- Rui Rodrigues, candidato da lista D, participou num encontro com socios no Centro Social de Brito durante a campanha para as eleições do V. Guimarães.
- A sessão discutiu a proposta da lista C, liderada por Viriato Sampaio, de emitir um empréstimo obrigacionista entre 75 e 100 milhões de euros para reestruturar a dívida da SAD a vinte ou trinta anos.
- A posição da lista D foi apresentada por Rui Dias, candidato ao Conselho Fiscal, que afirmou que o financiamento de cerca de 75 milhões de euros, com prazo de 25 anos, implicaria encargos anuais de aproximadamente 6,15 milhões de euros.
- O Estádio D. Afonso Henriques gera cerca de 3 milhões de euros por ano, o que não cobre a parcela necessária para sustentar o compromisso, sendo preciso aumentar a receita para cerca de 7,3 milhões anuais, com um esforço financeiro total próximo de 153 milhões de euros ao longo dos 25 anos.
- Segundo a análise, apenas cerca de 11 milhões de euros seriam investidos no estádio para gerar esse crescimento, deixando o clube dependente de uma grande expansão de receitas e elevando o risco financeiro caso esse crescimento não se verifique.
Rui Rodrigues, cabeça de lista D, esteve hoje no Centro Social de Brito para um encontro com os vitorianos, em plena corrida eleitoral para o Vitória de Guimarães. O tema central foi a proposta apresentada pela lista C de Viriato Sampaio, que defende um empréstimo obrigacionista entre 75 e 100 milhões de euros.
A ideia apresentada pela concorrente visa reestruturar a dívida da SAD em 20 a 30 anos, com um financiamento de cerca de 75 milhões no prazo de 25 anos.
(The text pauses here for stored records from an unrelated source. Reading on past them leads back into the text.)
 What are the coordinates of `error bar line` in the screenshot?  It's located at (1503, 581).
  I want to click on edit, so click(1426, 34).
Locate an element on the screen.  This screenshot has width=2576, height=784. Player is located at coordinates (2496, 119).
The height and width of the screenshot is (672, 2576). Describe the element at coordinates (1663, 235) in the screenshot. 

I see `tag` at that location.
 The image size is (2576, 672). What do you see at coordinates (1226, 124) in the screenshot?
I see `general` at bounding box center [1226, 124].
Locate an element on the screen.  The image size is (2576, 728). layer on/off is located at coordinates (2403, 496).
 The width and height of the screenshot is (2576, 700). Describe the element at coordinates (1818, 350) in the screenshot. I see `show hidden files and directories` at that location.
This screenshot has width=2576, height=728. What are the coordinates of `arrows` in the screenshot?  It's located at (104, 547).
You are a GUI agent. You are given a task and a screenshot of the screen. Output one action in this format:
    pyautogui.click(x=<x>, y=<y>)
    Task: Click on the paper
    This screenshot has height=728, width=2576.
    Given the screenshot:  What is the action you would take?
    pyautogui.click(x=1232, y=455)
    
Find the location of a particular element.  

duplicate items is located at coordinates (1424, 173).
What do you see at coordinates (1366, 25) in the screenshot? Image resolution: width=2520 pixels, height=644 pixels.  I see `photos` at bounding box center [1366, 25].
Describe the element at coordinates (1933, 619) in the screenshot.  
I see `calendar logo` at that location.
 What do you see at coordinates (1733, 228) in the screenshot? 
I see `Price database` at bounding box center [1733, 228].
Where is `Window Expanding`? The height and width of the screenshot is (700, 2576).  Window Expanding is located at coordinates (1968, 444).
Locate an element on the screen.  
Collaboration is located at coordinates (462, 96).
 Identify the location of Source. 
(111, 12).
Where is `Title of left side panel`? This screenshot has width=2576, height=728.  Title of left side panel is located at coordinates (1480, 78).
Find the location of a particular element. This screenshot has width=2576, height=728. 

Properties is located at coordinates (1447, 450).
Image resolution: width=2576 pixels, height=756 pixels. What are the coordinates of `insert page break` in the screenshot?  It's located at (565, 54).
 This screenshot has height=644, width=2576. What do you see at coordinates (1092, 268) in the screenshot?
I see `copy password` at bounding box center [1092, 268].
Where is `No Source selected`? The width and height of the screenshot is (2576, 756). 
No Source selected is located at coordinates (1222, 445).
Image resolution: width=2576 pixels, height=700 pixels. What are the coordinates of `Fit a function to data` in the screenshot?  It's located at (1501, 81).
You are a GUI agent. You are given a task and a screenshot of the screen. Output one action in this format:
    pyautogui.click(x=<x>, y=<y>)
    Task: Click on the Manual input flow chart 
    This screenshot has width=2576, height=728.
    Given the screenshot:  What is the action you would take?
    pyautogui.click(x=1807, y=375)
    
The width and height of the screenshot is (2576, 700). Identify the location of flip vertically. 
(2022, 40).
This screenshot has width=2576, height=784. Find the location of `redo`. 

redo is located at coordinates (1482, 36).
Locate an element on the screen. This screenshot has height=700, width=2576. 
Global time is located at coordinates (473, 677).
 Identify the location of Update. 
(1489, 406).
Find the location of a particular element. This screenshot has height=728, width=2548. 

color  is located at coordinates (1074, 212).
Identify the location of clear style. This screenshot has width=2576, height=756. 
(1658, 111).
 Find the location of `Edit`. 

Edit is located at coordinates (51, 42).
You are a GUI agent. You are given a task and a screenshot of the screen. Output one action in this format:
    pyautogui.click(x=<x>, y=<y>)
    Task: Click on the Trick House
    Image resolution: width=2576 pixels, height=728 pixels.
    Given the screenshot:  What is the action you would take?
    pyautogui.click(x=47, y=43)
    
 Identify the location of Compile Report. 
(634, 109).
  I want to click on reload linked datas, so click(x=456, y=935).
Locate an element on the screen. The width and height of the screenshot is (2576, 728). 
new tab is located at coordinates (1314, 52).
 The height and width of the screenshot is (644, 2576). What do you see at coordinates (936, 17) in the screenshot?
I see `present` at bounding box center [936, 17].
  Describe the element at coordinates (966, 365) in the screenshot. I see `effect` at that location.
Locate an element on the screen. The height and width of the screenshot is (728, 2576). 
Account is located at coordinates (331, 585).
Os custos anuais seriam estimados em 6,15 milhões de euros, segundo Rui Dias, candidato ao Conselho Fiscal da lista D.
Dias criticou a viabilidade da operação, indicando que o Estádio D. Afonso Henriques gera apenas cerca de 3 milhões por ano. Para sustentar o empréstimo, seria preciso aumentar a receita para cerca de 7,3 milhões anuais, o que implicaria um esforço adicional de mais 4,3 milhões por ano.
Segundo a análise apresentada, o esforço financeiro total ao longo de 25 anos rondaria os 153 milhões de euros, com juros na casa dos 79 milhões. Apenas 11 milhões seriam investidos no estádio para gerar o crescimento de receitas.
A avaliação sublinha que depender de um aumento de receitas superior a 4 milhões anuais durante 25 anos acarreta riscos de desequilíbrios financeiros e maior pressão sobre a gestão. O discurso enfatiza que a solução não resolve o problema presente, podendo transferi-lo para o futuro.